ACTION ITEM » In the entries below, find each line with the string "Pinterest" and copy it.

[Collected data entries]
↓
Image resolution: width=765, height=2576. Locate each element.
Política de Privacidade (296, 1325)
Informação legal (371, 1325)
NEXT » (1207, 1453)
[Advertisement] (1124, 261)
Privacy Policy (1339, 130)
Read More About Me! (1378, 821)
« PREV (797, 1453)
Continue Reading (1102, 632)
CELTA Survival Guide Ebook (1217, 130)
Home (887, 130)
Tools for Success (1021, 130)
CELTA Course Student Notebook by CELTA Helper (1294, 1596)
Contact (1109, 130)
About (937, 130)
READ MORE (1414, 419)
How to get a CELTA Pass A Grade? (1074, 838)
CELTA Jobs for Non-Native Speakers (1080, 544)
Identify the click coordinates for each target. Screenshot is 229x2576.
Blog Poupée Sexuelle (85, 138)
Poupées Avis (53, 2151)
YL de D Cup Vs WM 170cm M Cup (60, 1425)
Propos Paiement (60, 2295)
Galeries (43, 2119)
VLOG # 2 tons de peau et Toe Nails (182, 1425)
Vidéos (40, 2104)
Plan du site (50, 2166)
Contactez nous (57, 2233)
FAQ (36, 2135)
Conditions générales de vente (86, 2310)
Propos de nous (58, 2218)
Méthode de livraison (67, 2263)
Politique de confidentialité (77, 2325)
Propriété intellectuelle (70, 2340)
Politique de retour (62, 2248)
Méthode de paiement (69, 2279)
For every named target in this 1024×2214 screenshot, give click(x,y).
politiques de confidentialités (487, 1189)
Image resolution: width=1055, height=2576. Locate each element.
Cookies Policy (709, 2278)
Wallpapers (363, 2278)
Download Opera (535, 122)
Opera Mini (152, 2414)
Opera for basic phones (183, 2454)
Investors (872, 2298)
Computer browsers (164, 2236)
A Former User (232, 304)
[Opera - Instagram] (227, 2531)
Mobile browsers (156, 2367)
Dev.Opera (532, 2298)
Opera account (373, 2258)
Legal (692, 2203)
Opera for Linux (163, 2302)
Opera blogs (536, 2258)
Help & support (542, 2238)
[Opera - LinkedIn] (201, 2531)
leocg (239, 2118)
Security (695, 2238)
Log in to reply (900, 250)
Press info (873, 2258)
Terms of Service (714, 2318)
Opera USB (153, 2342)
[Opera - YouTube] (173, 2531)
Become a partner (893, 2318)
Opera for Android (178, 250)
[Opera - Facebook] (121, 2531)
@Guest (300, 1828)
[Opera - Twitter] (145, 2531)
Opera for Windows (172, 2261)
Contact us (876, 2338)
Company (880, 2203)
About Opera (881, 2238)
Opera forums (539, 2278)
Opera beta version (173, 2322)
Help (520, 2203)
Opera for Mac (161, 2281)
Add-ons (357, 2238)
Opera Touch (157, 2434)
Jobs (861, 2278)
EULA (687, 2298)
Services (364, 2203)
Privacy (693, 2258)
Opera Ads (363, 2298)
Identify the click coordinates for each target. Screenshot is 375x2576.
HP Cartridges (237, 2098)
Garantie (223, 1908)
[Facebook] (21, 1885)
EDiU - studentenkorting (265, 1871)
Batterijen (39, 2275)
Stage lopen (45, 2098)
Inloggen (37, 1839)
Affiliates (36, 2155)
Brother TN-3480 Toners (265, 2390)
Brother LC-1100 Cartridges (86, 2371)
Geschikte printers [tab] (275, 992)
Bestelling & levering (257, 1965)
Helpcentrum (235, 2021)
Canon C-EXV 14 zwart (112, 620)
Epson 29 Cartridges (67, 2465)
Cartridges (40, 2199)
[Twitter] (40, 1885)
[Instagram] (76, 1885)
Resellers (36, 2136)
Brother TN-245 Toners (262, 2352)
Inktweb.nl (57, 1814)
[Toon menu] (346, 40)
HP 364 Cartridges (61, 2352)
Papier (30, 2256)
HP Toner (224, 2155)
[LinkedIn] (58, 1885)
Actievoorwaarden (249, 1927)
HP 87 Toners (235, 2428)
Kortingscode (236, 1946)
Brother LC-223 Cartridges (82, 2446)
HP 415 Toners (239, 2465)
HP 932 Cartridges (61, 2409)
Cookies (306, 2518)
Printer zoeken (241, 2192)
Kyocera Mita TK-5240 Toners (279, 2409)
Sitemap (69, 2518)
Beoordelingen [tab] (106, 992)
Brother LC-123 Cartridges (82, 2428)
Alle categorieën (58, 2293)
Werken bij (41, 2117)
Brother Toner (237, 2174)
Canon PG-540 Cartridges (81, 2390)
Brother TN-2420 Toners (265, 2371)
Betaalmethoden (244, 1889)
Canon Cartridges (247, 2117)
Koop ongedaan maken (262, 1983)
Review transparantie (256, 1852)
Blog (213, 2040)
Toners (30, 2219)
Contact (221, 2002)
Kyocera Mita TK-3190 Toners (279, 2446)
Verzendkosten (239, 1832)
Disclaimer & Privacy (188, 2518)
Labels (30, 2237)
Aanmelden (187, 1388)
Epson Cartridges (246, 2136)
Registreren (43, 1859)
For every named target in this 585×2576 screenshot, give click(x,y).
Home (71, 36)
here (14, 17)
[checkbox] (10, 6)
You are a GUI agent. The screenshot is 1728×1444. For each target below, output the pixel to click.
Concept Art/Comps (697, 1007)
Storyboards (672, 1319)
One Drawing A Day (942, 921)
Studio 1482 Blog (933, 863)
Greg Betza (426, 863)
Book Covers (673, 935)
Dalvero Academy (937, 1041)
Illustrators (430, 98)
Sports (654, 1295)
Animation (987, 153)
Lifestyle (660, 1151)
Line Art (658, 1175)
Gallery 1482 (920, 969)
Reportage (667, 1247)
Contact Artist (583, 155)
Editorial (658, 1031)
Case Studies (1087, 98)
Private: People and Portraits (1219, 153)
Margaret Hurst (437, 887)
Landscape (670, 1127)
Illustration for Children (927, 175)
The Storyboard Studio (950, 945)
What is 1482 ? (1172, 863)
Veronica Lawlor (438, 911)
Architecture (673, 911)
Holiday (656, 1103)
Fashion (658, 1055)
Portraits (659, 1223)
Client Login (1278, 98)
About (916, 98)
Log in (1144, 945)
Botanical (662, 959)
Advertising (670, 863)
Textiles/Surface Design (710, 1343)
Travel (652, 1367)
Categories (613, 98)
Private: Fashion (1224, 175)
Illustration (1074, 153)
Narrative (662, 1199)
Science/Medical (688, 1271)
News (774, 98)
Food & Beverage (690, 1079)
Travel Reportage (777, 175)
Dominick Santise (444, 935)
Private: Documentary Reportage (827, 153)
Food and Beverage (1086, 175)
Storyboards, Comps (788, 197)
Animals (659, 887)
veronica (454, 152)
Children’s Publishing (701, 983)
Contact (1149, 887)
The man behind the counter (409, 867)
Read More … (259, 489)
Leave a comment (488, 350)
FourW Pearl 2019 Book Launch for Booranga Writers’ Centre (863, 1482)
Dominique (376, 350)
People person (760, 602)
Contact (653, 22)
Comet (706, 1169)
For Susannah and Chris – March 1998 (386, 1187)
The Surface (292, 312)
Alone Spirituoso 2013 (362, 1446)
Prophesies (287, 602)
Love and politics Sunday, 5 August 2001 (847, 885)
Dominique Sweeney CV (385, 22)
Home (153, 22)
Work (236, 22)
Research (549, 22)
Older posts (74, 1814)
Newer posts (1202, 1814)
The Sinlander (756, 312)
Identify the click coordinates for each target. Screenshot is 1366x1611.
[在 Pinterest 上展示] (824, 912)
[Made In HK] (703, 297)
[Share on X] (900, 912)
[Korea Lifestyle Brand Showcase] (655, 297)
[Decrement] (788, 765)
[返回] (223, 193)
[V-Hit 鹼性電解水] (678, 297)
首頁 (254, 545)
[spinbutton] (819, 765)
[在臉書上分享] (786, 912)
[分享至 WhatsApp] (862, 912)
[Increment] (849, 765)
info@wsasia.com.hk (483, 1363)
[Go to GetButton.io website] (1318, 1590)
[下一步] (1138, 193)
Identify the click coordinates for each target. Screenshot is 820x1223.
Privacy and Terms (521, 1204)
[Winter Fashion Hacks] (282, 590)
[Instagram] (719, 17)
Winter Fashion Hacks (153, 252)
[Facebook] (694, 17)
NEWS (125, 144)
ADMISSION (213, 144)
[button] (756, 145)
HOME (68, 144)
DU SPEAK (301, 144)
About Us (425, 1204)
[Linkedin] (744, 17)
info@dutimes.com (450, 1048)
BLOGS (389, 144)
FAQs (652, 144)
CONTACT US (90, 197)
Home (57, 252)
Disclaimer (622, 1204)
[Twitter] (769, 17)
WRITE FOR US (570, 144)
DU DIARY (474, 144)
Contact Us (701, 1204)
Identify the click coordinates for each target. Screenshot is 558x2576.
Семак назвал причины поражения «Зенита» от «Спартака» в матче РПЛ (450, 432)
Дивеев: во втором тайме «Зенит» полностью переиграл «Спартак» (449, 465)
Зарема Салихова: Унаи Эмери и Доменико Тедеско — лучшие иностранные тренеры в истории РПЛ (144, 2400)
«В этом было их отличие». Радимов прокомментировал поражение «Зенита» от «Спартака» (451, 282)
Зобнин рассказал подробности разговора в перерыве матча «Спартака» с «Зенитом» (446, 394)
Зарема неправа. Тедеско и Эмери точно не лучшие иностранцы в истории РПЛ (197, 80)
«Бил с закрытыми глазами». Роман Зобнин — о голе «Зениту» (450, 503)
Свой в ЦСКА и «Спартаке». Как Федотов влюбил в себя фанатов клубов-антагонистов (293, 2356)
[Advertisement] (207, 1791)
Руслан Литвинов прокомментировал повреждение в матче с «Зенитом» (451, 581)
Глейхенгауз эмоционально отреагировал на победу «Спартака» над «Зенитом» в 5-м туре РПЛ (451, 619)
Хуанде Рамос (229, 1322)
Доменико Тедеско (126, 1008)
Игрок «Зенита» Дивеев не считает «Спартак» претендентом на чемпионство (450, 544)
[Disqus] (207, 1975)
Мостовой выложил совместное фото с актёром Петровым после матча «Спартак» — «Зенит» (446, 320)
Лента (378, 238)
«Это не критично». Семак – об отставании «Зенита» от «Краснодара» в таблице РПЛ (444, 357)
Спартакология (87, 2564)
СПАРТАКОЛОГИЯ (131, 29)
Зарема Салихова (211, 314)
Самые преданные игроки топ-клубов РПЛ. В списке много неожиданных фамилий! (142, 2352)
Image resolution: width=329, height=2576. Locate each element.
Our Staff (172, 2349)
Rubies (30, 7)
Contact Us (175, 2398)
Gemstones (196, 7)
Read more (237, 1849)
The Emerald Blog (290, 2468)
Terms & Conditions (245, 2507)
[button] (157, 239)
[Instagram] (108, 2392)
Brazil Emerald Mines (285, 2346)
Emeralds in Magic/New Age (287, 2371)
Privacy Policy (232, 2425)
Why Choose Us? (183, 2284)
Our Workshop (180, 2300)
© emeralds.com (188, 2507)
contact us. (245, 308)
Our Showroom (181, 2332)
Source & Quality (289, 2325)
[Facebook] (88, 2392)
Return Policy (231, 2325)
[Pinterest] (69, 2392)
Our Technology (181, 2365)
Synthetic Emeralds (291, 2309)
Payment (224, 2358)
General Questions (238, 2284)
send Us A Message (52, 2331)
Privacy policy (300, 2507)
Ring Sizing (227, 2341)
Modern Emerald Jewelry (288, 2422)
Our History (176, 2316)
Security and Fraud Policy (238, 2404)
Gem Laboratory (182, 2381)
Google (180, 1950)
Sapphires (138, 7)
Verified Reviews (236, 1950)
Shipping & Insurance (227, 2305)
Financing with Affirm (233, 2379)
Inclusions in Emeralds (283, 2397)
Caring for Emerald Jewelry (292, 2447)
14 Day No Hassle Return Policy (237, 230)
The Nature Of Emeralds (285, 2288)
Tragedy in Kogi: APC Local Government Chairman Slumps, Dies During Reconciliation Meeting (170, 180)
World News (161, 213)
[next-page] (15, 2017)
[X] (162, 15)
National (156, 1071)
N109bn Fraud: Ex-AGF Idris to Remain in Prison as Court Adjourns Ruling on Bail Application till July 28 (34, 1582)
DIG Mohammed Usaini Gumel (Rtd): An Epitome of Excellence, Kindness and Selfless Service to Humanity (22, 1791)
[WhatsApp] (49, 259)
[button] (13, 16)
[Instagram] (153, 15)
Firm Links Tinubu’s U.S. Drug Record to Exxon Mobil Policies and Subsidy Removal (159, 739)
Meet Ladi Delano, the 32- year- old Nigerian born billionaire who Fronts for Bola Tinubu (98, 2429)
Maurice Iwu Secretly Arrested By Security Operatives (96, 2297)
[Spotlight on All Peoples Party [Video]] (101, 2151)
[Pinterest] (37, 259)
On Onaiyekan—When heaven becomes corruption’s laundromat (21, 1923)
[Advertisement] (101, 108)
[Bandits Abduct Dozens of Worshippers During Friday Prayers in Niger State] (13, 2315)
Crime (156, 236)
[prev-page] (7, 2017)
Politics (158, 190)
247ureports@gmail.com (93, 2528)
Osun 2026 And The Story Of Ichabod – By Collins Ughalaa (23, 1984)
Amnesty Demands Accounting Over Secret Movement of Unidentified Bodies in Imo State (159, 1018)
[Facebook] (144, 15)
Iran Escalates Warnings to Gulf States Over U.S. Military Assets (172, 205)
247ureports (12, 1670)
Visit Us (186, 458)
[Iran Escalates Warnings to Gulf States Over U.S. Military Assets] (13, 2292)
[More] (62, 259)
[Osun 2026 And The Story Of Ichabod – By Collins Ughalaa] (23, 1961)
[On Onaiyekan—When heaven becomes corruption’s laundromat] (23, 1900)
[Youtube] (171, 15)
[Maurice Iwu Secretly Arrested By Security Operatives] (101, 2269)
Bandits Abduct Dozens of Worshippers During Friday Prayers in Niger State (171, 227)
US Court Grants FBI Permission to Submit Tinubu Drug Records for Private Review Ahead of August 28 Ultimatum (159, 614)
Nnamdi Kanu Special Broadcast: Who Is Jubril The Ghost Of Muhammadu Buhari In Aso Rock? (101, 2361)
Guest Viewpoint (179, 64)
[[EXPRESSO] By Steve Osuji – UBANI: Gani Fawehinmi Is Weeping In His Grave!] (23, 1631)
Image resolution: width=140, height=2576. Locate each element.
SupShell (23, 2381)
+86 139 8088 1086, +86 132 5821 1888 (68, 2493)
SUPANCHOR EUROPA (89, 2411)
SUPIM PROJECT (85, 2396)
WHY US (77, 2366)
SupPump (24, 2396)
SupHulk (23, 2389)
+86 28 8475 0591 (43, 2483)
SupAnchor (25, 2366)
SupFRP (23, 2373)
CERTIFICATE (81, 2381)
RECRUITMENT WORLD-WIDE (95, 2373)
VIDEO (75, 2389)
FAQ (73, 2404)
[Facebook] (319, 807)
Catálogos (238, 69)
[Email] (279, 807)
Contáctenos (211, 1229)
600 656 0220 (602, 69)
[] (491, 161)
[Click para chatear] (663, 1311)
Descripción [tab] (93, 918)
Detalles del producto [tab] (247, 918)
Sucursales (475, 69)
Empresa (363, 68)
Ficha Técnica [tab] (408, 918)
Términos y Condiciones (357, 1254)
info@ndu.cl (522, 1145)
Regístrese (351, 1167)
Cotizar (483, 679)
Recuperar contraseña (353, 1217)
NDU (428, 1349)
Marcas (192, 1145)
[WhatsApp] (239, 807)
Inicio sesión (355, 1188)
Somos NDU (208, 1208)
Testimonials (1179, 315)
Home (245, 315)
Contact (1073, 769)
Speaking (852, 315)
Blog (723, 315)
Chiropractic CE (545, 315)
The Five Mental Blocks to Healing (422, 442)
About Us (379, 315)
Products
↑
RESULT FOR THIS EXERCISE »
[在 Pinterest 上展示] (824, 912)
[Pinterest] (69, 2392)
[Pinterest] (37, 259)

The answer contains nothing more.